Reliability: often confused with availability, this is more related to stability and fault-tolerance. It measures how long a system performs its function (given an interval). For example, if the service is systematically down for 6 minutes per hour, its availability is 90%. However, its reliability is less than one hour, which could be way more interesting than the overall availability percentage.

A responsive system should be available and reliable, otherwise it can’t stay responsive. Even responding with an error is certainly better than not responding at all. Also, when we have numbers we can act on error conditions, we can offer guarantees, and we can sell a service that returns always something.

Why Responsiveness?

In fact, responsiveness is often perceived as an optimization “feature”, like security. The infamous misunderstanding of Donald Knut’s words “premature optimization is the root of all evil” didn’t help here.

Now, I love quality and I strongly believe it’s the main differentiator between multiple products – why to choose X instead of Y, W, and Z. I see also the value in trying to have stuff done, though. So, why don’t we implement from the ground up a mentality leading to high quality products? A mentality that doesn’t procrastinate, that is not lazy and that believes that the product under development will take off and will be successful. I see more and more often that due to this time to market madness, products lack a lot of non-functional features. Security, quick responses, usability, of course, depending on the domain. For some reason, we tend to think that non functional requirements are useless. However, the fact that we have multiple search engines, multiple e-commerce, etc., should tell us that time to market is important, yes, but on long term what matters is also the set of non functional requirements. You can’t always think that your customers will use your products because you were the first. Eventually someone will do the same and better and add a non-functional feature to it, like security, which seems pretty important lately.

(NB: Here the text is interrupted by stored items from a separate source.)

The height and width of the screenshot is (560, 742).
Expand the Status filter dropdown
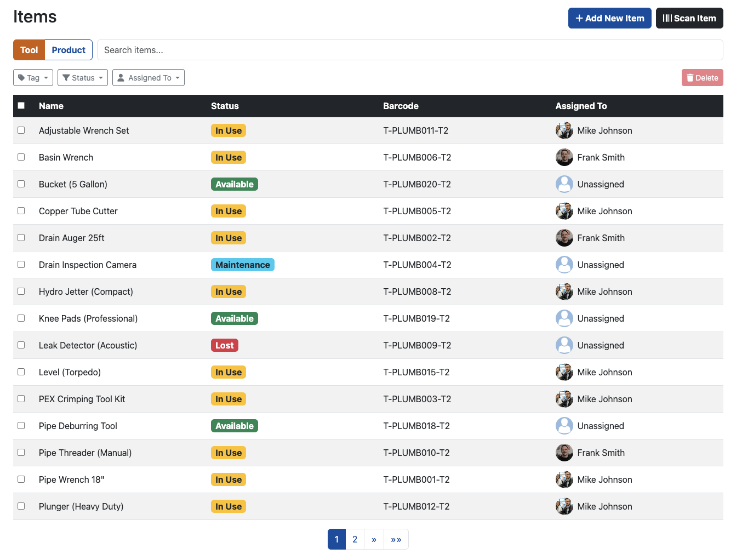coord(83,77)
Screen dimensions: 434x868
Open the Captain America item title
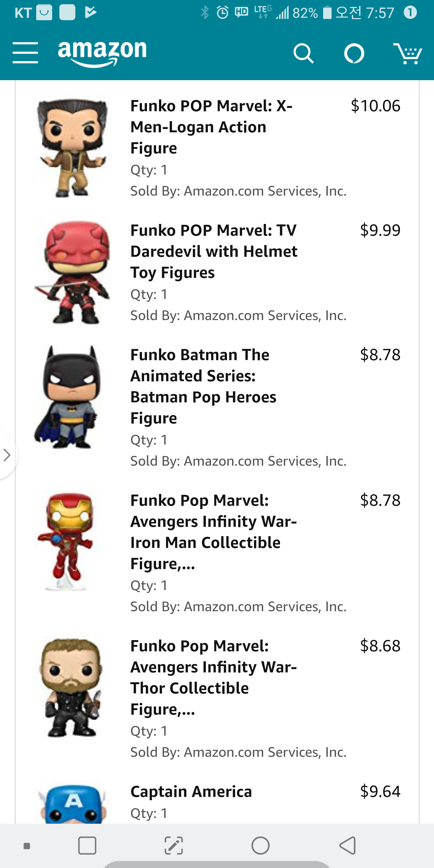tap(191, 792)
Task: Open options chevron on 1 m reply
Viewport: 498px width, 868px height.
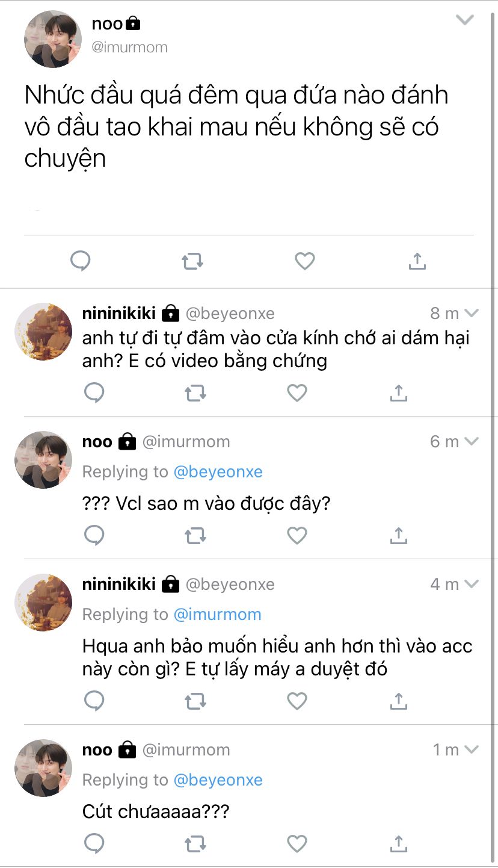Action: tap(472, 749)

Responsiveness is also important, considering that most people are connected to the internet via a mobile, and when something is slow on a mobile phone, it looks twice as slow as on a laptop – probably due to the fact the focus is higher on the little screen.
Long story short: plan for responsiveness as early as possible in your product roadmap. Don’t procrastinate, trust developers and define a threshold with them – it can be as stupid as a simple “this call has to take up to X seconds”. Only if you have numbers you can brag about it, otherwise it’s pure speculation.

Reality Check – The Role of Technology

There is a sort of myth about responsiveness that tells us that one of the first steps to have responsive services is to choose a great technology. In fact, in the Web Services/SaaS world, it seems that those are often chosen by a trend. As if that wasn’t enough, there are tons of benchmarks online, like https://www.techempower.com, that are often considered as a starting point to choose next framework or whatsoever.

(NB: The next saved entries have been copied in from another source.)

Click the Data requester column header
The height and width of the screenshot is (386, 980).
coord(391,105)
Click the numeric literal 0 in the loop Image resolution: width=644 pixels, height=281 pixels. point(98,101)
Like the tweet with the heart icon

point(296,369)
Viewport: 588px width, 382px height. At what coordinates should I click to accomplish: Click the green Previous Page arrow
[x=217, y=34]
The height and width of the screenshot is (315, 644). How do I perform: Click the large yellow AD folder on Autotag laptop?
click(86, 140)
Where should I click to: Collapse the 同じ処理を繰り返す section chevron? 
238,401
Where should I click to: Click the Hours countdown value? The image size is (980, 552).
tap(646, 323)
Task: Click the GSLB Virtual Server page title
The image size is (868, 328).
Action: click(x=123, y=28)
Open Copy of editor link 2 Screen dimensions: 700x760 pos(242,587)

Now, it’s stupidly simple to say my API is responsive, if all your API does is to return a canned response. No framework will disappoint you here, even some old CGI script is able to handle gazillion calls per minute on a modern machine. There are also benchmarks offering some “dynamic” features – like querying. Still, the question I ask myself is how relevant are those benchmarks for what we want to achieve?

I still believe it’s good to have such informative websites, because they give a rough idea about the computing power needed (which could decrease costs, like how big your EC2 instances have to be), yet we have to evaluate properly a technology before falling for it just because it’s in the top-10 fastest/quickest/<superlative-positive-adjective> technology. If you look at the charts on the website mentioned above, as of today, django is in deep troubles compared to almost any other technology out there. However, there are dozens of highly responsive websites using Django, for example instagram, Disqus, pinterest – you can find more here: https://stackshare.io/.

How Do We Achieve Responsiveness?

Having good technologies helps here. Same applies to good code, good design patterns, and so forth. However, if we are able to implement elasticity and resilience we are through.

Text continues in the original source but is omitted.